Bresler Bresler
Transformation of Pain

by

David Bresler, Ph.D.





Pain Versus Suffering

You've covered a broad range of techniques in this two-part interview, discussing a great variety of powerful tools that help decrease pain sensation and increase pain tolerance. Over the past few years there has been much said about endorphins and how they relate to pain. How do you think about endorphins?

The endorphins have nothing to do with pain and everything to do with suffering. When we give patients a shot of morphine, which mimics the effects of endorphins, they say, "Well, it still hurts, but it doesn't bother me." We haven't blocked pain. We've enhanced tolerance and reduced suffering. Suffering reflects an ability to handle pain. If someone is not eating or sleeping, not working... that's suffering. The one thing I've learned over the years is that it is possible to have pain and yet not suffer. It depends on one's attitude toward pain and this is where imagery becomes quite vital. If people see their pain as a teacher, as an opportunity for growth and change, they begin to use the pain and its energy to move them through a process of transformation.
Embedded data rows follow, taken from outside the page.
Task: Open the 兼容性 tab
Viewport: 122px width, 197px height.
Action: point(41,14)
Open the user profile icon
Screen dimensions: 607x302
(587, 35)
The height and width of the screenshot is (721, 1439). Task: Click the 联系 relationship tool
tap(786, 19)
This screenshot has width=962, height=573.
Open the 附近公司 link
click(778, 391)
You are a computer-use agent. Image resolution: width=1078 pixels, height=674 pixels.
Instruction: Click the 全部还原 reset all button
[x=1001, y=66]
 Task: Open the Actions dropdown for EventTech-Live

If, on the other hand, they imagine pain to be some horrible, catastrophic enemy that's out to get them, they're going to suffer. So imagery is a powerful way to stimulate endorphin release, to elevate tolerance and reduce suffering.

Is that a theory or is this something you've measured? DIno

There is presumptive evidence. Nothing I've measured. But placebos are well-known to increase endorphin activity and placebos utilize imagery. It's the power of positive expectation and faith.

So you can give someone a sugar pill, tell them it's the newest, most potent pain killer in the world and you can measure a rise in endorphins?

Correct. That sort of work has been documented. Now no one has yet monitored the kind of work that Dr. Marty Rossman and I do...Interactive Guided Imagery... and monitored endorphins or B-Enkephalins. But the presumptive evidence is there.

Are there any kinds of pain that are resistant to this vast arsenal of imagery techniques?

One is phantom limb pain, when, for example, the experience of pain remains in an extremity that has been amputated. It's baffling. It's a really complicated issue that is poorly understood. Treatment options are minimal and from an imagery point of view all you can hope to do is to enhance one's tolerance to it. I haven't had much luck. There are other intractable pain states that remain refractory to just about anything that you do...such as thalamic pain.

David, you have shared some truly remarkable and powerful ideas and techniques in this two-part interview. I appreciate your fantastic contribution. Do you have any closing comments?

In my experience imagery is one of the most powerful interventions that we have available to help people in pain. And I hope to see it being used more broadly. I always come back to the lemon experience. As you imagine yourself biting into a lemon, you begin to salivate which is a direct physiologic response. Imagery techniques for pain control also evoke physiologic change in the body with relatively minimal side effects, complications and toxicity. Imagery is a way to produce many of the physiologic effects that medications do but without toxicity. And this is very clearly seen in pain control.

Don't get me wrong. I give thanks every day that we have morphine and other powerful pain-relieving drugs. We're not trying to replace medications because there are certain circumstances where medications are far more appropriate or helpful, such as after surgery. But for management of chronic pain, imagery can often do much more than can medications, and I'm happy to see interest in its use rising.